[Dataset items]
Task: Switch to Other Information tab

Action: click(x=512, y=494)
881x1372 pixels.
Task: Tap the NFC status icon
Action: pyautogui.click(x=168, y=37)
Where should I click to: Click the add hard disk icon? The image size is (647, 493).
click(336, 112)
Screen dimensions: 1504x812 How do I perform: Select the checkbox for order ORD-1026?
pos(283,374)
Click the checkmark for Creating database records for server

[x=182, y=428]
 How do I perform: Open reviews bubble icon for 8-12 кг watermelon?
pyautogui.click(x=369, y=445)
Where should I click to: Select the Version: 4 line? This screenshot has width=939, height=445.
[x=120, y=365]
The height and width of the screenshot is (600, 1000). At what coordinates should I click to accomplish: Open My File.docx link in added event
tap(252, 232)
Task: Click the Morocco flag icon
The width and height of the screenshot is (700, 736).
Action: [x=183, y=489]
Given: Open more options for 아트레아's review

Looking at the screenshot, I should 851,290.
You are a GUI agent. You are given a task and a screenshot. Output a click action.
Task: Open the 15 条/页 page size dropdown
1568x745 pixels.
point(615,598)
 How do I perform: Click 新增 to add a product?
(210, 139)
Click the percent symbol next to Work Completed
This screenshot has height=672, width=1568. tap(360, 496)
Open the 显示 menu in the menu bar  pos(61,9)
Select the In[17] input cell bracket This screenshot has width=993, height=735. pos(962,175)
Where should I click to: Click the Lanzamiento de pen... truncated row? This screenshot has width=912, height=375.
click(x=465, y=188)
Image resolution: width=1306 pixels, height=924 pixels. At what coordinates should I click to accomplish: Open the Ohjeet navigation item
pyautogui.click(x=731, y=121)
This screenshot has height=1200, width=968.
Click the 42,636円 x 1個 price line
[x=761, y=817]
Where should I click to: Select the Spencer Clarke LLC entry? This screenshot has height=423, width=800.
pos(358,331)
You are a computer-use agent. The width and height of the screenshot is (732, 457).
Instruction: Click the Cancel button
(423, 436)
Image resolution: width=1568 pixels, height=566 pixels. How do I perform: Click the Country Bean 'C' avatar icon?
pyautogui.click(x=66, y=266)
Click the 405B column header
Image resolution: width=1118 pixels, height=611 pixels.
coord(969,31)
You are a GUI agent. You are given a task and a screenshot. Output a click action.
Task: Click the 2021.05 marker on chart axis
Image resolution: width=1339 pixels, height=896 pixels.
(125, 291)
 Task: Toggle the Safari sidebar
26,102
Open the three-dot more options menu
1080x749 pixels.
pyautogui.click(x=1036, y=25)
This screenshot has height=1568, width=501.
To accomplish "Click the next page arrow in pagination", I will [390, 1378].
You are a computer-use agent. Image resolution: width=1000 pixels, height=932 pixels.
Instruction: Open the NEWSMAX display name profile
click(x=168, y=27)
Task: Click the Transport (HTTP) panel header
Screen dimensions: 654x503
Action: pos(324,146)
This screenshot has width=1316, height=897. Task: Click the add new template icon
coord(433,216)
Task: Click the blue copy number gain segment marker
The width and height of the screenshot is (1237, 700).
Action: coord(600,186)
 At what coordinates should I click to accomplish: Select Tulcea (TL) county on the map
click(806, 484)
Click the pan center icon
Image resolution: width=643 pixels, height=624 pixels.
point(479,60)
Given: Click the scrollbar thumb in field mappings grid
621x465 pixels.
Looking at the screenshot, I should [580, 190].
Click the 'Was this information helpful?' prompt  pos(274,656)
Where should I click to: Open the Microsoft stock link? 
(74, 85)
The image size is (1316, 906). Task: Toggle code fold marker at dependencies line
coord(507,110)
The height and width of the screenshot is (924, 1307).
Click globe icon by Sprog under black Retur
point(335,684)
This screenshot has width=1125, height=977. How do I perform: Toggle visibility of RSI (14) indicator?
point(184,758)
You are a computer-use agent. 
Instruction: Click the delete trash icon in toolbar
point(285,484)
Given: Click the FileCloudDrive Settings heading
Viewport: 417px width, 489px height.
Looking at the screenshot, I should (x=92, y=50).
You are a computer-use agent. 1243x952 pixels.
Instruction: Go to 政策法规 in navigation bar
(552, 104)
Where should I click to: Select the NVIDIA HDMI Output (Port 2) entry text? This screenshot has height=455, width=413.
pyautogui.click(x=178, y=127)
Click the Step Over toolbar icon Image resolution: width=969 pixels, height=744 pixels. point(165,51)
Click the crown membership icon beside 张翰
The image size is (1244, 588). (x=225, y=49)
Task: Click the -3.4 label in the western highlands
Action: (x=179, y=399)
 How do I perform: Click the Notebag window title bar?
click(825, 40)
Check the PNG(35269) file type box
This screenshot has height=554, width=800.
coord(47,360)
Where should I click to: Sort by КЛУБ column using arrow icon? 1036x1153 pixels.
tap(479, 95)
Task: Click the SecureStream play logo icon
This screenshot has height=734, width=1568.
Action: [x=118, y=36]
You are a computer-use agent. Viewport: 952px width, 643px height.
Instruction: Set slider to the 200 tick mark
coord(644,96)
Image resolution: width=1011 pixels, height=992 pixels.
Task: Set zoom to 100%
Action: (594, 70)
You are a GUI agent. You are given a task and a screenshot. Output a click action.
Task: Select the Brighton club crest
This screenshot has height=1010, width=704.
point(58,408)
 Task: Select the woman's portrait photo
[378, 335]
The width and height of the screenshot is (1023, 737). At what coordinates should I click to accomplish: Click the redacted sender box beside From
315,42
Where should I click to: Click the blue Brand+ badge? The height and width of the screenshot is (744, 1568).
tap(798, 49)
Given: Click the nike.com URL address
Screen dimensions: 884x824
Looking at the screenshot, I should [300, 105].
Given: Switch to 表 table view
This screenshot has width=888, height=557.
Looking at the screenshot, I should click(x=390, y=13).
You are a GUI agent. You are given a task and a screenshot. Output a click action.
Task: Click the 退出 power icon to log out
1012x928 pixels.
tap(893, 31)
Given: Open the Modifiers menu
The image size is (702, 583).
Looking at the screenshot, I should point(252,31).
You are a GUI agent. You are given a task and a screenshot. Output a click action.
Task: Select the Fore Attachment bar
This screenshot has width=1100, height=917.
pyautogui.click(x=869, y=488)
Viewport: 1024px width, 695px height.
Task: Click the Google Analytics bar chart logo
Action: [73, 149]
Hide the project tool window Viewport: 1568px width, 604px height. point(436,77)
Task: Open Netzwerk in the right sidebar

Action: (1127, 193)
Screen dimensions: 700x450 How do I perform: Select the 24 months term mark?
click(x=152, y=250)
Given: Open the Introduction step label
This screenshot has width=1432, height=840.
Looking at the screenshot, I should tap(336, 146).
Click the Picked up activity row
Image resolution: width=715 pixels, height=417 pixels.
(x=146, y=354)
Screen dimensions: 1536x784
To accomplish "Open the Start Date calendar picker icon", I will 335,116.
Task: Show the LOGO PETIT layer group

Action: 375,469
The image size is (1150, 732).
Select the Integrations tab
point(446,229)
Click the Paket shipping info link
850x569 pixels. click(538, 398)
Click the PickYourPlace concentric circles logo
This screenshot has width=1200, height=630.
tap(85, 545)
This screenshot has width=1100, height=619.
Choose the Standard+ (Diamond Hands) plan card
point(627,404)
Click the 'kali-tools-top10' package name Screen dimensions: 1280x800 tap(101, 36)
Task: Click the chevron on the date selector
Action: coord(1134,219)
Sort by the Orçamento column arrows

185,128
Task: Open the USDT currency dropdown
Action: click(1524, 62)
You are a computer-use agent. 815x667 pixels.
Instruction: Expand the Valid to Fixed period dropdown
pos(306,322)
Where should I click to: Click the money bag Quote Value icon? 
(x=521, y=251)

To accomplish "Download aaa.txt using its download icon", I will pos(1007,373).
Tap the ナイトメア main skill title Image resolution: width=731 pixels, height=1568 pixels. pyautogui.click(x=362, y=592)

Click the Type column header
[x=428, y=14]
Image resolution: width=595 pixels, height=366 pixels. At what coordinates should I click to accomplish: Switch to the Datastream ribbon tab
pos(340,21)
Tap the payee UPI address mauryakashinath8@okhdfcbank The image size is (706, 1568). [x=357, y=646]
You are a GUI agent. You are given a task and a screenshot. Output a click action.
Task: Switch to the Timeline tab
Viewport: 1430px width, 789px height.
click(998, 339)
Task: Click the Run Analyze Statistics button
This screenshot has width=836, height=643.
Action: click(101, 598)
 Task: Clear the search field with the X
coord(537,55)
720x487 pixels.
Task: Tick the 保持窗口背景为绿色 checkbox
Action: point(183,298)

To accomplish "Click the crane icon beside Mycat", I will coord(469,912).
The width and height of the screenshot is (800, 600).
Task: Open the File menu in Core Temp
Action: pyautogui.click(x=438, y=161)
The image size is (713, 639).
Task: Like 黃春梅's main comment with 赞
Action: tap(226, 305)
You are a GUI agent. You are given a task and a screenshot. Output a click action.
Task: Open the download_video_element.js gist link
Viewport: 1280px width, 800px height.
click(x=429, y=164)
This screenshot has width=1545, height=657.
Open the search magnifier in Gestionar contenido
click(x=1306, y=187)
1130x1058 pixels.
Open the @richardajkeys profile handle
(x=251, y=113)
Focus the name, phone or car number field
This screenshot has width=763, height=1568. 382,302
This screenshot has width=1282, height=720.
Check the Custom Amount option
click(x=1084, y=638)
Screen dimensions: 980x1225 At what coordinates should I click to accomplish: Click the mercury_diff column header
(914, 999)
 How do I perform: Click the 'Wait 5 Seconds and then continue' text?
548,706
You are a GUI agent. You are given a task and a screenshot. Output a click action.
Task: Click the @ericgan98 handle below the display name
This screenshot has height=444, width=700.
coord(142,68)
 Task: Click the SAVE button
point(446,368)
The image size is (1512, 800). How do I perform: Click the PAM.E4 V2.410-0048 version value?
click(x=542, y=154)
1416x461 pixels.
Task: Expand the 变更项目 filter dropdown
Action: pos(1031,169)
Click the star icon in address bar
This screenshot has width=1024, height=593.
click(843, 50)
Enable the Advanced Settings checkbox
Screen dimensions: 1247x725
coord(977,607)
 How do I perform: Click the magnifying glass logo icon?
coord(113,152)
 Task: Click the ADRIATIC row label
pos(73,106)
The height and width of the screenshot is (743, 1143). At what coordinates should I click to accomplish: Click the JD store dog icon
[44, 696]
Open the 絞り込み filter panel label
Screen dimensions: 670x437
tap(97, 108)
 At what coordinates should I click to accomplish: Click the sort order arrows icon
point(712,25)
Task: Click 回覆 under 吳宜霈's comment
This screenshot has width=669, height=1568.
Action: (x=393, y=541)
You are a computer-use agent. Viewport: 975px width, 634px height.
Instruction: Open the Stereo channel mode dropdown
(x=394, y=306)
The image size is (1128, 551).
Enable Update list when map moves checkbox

PROBLEM:
Say, as a single number and nothing more, how many lines of the entries contain the word "page".

WRITTEN ANSWER:
2